O
presidente da Câmara dos Deputados, Rodrigo Maia (DEM-RJ), defendeu
nesta terça-feira (9) uma discussão sobre o corte de salários de
servidores públicos do Executivo, Legislativo e Judiciário como forma de
diminuir o impacto orçamentário provocado pela pandemia do novo
coronavírus.

"Se os três Poderes estiverem de acordo, que
não seja um corte muito grande, cortando os salários mais altos por
poucos meses, para garantia da renda emergencial, tenho certeza de que o
Parlamento está disposto a dialogar e conversar para conseguir fazer o
que é fundamental: cuidar dos mais vulneráveis. Temos que construir as
condições para continuar transferindo renda”, disse Maia.
Segundo o parlamentar, o pagamento de todo o
funcionalismo público federal tem impacto de R$ 200 bilhões no
Orçamento da União. Desse total, R$ 170 bilhões são destinados ao Poder
Executivo, R$ 25 bilhões ao Poder Judiciário e ao Ministério Público e
R$ 5 bilhões aos servidores do Congresso Nacional, incluindo os
parlamentares da Câmara e do Senado.
“Todos os salários [do funcionalismo
público] são R$ 200 bilhões no ano, e o [pagamento] dos R$ 600 são R$
100 bilhões em dois meses. O Parlamento está disposto a sentar e
dialogar.

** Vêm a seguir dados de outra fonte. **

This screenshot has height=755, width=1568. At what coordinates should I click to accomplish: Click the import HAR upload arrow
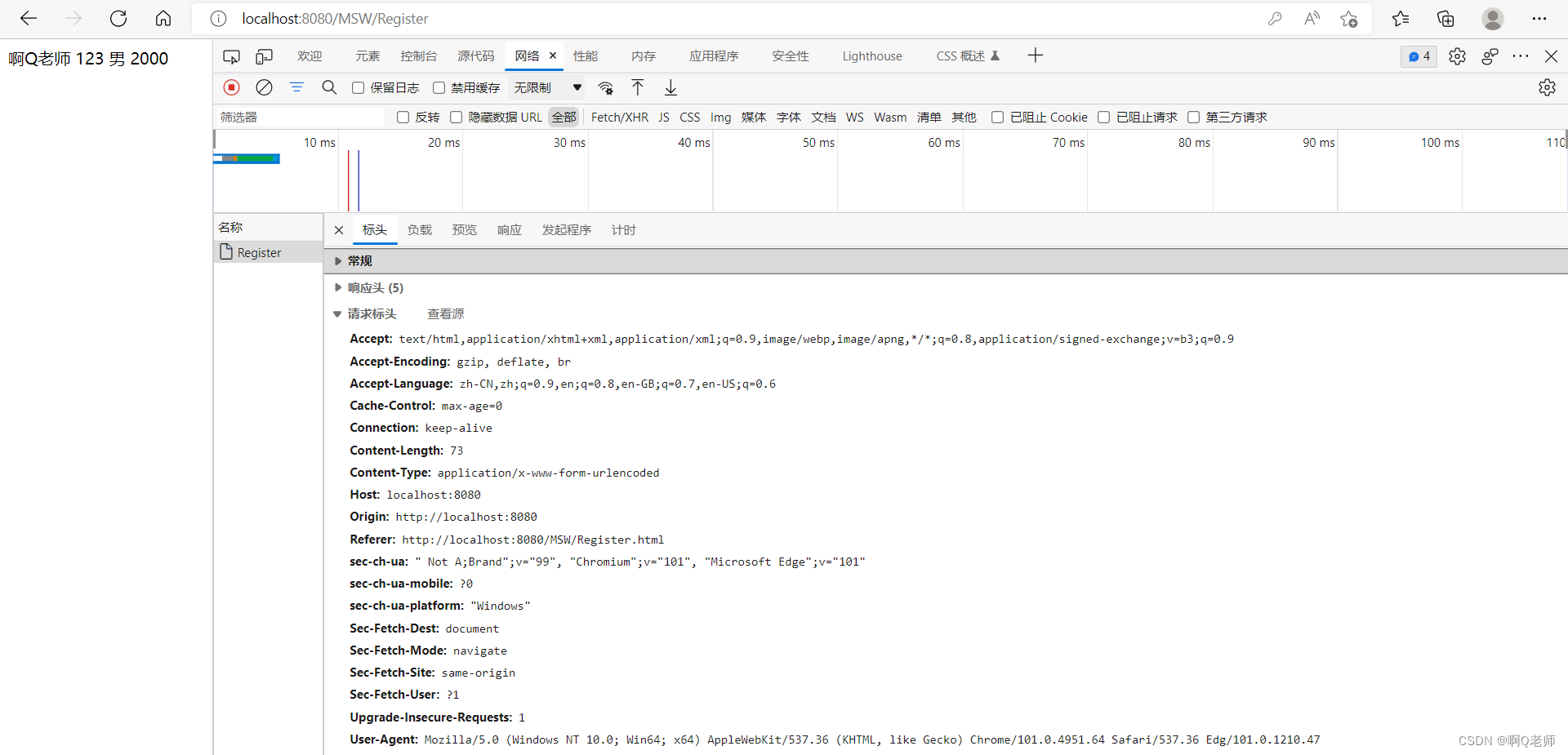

Essa proposta partiu da Câmara dos Deputados, e vamos discutir
condições de manter essa renda aos mais vulneráveis”, disse o deputado.
Reforma tributária
Rodrigo Maia voltou a dizer que a Câmara dos
Deputados não vai votar aumento de carga tributária, especialmente após
a crise provocada pela covid-19. No entanto, afirmou que dedução do
imposto sobre a renda é uma discussão importante.
“Vamos criar um sistema mais simples e vamos
avaliar se a tributação sobre o consumo poderá ser maior do que a da
renda, porque isso significa que estamos tributando mais a base do que a
elite”, disse Maia.
“Esse debate precisa ser feito. Na reforma
da Previdência, quem fez o sacrifício foram os servidores e os
trabalhadores. Na administrativa, são os servidores. Mas, na tributária,
serão os empresários porque, se não estiverem dispostos a contribuir,
fica parecendo que vamos colocar todos os sacrifícios no colo dos
trabalhadores e dos servidores públicos”, completou.